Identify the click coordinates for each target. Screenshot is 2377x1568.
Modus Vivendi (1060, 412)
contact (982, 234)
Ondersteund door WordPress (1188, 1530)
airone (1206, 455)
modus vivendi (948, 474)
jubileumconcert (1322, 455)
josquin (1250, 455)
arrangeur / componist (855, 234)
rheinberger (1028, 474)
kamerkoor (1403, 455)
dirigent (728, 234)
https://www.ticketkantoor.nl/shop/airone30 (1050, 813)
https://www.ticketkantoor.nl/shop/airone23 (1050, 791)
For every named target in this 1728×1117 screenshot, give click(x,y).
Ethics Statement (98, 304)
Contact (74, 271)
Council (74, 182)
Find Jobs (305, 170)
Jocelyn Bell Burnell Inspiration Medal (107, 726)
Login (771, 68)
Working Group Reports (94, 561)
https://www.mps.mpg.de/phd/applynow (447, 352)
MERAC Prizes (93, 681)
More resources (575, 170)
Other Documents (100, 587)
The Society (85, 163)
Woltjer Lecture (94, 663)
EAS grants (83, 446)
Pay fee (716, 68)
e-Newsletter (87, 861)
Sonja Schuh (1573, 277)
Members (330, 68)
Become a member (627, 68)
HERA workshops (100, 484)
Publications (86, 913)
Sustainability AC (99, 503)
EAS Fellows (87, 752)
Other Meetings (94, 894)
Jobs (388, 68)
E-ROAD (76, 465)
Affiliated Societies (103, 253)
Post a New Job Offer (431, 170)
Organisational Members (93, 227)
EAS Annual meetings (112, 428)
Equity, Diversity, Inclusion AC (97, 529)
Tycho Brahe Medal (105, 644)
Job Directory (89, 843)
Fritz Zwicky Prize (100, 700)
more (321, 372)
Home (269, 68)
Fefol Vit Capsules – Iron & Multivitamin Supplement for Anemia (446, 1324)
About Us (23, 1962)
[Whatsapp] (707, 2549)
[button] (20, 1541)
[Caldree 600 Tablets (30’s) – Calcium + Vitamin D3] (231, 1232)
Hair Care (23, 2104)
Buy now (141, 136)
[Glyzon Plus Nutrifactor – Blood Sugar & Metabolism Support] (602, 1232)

= = = = = = =

- Exercise description: Copy out the records in full, matching every line character for character.

- Answer to the problem:
Identify the click coordinates for each target. Screenshot is 2377x1568.
Modus Vivendi (1060, 412)
contact (982, 234)
Ondersteund door WordPress (1188, 1530)
airone (1206, 455)
modus vivendi (948, 474)
jubileumconcert (1322, 455)
josquin (1250, 455)
arrangeur / componist (855, 234)
rheinberger (1028, 474)
kamerkoor (1403, 455)
dirigent (728, 234)
https://www.ticketkantoor.nl/shop/airone30 (1050, 813)
https://www.ticketkantoor.nl/shop/airone23 (1050, 791)
For every named target in this 1728×1117 screenshot, give click(x,y).
Ethics Statement (98, 304)
Contact (74, 271)
Council (74, 182)
Find Jobs (305, 170)
Jocelyn Bell Burnell Inspiration Medal (107, 726)
Login (771, 68)
Working Group Reports (94, 561)
https://www.mps.mpg.de/phd/applynow (447, 352)
MERAC Prizes (93, 681)
More resources (575, 170)
Other Documents (100, 587)
The Society (85, 163)
Woltjer Lecture (94, 663)
EAS grants (83, 446)
Pay fee (716, 68)
e-Newsletter (87, 861)
Sonja Schuh (1573, 277)
Members (330, 68)
Become a member (627, 68)
HERA workshops (100, 484)
Publications (86, 913)
Sustainability AC (99, 503)
EAS Fellows (87, 752)
Other Meetings (94, 894)
Jobs (388, 68)
E-ROAD (76, 465)
Affiliated Societies (103, 253)
Post a New Job Offer (431, 170)
Organisational Members (93, 227)
EAS Annual meetings (112, 428)
Equity, Diversity, Inclusion AC (97, 529)
Tycho Brahe Medal (105, 644)
Job Directory (89, 843)
Fritz Zwicky Prize (100, 700)
more (321, 372)
Home (269, 68)
Fefol Vit Capsules – Iron & Multivitamin Supplement for Anemia (446, 1324)
About Us (23, 1962)
[Whatsapp] (707, 2549)
[button] (20, 1541)
[Caldree 600 Tablets (30’s) – Calcium + Vitamin D3] (231, 1232)
Hair Care (23, 2104)
Buy now (141, 136)
[Glyzon Plus Nutrifactor – Blood Sugar & Metabolism Support] (602, 1232)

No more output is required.